After releasing our solution to cache everything, we thought that we closed the door on that area. Yet, the good old issue of communicating between backend and core-api started appearing again. The carts component that had direct access to the products database to update a given product's stock didn't know anything about our cache implementation. Given that the cache was never invalidated when the quantities are updated, When a product went out of stock, people still saw it as if it was available. The number of people seeing Out Of Stock errors on their checkout experience was troubling.

To fix this last issue, we started using a messaging broker between the two systems to let each other know of any events taken by the other and trigger actions like cache invalidations and running background aggregations accordingly. It worked, though not in the best way, especially at peak times when our queues get choked. Delays in processing the messages happen, and some differences can be noticeable. Dealing with cache invalidations in a distributed architecture is definitely fun.

The State We're In

Aside from the technical challenges that emerged from rewriting a single component, we never got the time to breathe and catch up with our plans to fix the organizational issues thanks to the market pressure. It's funny that we did manage to resolve some of the dependency on one person by creating a new dependency, but at least this time, it was for a single component, not a whole system.

The Benefits

As Hussam described in the previous article, the rewrite improved performance by up to 6000% in some endpoints. Currently, the products component has more than 3 million products in production, and we have impressive response times (given the complexity) <70ms for most of the products endpoints.

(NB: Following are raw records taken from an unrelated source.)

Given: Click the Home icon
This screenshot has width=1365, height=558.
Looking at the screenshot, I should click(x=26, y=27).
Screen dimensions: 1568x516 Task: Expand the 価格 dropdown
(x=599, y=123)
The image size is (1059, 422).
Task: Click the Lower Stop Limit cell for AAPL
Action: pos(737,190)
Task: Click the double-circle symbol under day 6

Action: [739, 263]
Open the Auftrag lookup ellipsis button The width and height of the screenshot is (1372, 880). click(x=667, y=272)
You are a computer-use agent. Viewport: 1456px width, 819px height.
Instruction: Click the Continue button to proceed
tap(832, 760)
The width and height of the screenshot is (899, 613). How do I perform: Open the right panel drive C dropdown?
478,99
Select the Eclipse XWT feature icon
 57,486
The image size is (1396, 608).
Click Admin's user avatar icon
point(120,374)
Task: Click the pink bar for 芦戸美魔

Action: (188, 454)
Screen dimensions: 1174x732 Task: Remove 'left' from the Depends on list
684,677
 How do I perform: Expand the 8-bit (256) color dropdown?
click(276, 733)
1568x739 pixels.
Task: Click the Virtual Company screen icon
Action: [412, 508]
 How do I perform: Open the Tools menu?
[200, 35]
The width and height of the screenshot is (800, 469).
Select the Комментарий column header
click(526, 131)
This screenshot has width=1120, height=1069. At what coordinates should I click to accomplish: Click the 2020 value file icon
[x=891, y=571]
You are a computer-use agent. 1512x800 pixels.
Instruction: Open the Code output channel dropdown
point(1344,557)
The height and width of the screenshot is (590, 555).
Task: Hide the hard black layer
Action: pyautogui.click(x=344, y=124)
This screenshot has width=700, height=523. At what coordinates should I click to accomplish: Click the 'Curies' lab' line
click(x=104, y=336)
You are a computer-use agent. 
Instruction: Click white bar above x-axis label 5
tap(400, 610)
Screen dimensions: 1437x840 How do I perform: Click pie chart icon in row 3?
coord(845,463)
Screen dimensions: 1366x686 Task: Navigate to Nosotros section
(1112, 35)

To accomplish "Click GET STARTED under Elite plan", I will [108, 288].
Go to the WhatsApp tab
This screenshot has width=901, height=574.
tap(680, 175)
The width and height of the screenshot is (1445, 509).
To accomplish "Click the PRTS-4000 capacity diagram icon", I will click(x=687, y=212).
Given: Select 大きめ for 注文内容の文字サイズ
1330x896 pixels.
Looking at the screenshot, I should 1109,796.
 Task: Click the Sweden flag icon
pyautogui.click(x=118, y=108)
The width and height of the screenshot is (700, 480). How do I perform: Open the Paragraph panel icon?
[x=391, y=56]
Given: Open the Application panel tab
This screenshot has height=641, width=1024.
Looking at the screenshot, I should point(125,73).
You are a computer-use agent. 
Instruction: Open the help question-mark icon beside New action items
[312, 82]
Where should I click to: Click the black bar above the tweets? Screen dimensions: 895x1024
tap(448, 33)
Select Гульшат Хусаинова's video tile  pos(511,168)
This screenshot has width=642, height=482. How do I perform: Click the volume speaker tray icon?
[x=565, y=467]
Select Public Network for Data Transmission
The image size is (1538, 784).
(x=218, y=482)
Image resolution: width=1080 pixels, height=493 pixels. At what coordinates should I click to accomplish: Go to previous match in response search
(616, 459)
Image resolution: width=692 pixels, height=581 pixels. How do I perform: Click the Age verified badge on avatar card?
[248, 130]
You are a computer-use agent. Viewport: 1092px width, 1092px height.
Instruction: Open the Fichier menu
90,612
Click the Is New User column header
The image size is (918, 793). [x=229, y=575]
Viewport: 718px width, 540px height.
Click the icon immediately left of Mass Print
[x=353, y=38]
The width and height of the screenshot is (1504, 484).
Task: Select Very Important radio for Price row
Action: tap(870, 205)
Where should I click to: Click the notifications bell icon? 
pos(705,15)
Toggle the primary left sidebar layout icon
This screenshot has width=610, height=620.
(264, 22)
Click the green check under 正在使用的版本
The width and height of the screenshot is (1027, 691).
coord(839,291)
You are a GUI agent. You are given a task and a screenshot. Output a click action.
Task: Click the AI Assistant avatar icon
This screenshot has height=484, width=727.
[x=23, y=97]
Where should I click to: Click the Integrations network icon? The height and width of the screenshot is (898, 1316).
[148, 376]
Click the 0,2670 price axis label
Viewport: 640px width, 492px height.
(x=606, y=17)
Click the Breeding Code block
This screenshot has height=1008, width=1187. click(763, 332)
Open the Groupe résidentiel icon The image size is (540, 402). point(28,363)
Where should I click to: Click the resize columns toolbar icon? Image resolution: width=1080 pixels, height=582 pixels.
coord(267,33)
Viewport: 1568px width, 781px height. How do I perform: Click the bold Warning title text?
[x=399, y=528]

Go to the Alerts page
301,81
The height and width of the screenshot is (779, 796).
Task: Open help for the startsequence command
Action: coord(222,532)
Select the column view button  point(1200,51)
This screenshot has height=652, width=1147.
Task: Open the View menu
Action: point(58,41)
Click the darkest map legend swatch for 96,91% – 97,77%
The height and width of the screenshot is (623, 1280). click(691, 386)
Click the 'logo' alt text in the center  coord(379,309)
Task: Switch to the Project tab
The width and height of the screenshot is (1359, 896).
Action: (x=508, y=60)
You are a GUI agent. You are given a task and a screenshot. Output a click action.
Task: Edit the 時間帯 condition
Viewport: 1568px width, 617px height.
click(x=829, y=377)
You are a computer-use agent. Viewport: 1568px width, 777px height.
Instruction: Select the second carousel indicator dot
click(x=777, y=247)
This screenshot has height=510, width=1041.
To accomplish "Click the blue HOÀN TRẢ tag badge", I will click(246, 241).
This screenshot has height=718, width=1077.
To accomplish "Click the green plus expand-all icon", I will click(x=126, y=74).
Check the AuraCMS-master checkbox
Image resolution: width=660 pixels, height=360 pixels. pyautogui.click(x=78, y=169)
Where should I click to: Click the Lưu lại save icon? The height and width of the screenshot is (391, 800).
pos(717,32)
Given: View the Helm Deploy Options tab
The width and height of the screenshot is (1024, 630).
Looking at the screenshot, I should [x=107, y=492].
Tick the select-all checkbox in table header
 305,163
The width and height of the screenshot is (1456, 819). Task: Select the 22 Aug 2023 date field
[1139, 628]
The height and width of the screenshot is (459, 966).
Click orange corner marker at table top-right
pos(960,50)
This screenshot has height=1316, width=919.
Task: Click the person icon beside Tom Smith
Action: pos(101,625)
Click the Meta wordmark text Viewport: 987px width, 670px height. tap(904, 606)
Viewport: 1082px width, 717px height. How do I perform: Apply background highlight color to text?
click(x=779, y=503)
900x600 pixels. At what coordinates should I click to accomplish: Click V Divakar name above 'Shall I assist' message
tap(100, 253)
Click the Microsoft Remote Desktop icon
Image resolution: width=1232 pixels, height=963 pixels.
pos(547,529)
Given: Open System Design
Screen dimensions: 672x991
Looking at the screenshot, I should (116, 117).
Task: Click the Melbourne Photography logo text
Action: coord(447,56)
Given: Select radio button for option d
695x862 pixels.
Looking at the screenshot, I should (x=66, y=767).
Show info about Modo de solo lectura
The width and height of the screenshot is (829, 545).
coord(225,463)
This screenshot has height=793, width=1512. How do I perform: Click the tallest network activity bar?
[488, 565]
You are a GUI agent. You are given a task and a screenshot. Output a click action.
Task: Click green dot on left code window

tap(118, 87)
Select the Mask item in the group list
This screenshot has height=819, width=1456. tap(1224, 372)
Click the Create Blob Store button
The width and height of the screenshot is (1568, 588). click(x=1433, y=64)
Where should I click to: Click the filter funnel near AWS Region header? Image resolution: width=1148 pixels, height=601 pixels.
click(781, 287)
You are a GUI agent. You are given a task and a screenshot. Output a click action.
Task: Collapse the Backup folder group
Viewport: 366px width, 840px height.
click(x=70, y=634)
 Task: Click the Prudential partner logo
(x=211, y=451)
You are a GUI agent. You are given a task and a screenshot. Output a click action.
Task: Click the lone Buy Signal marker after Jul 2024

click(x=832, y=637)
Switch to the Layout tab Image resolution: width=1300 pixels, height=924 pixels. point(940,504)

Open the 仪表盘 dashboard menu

Yes, there were some challenges and odd design choices. However, I still believe that it had a great outcome. This little journey provided stability for the end-users and allowed our business to grow. That's the important part when it comes to any software project in a startup.

Conclusions

To wrap up this journey, here are some of our key takeaways:

  • A rewrite in the form of extracting a component into a separate service entails tons of challenges.
  • If you manage to deal with such challenges with your available time and resources, the level of freedom from such a rewrite is going to take you places.
  • Resolving problematic dependencies does require not only bold decisions and proper planning but also strict execution.
  • When doing a rewrite, start with a fair amount of written test cases – you'll be surprised with the quality and speed of development.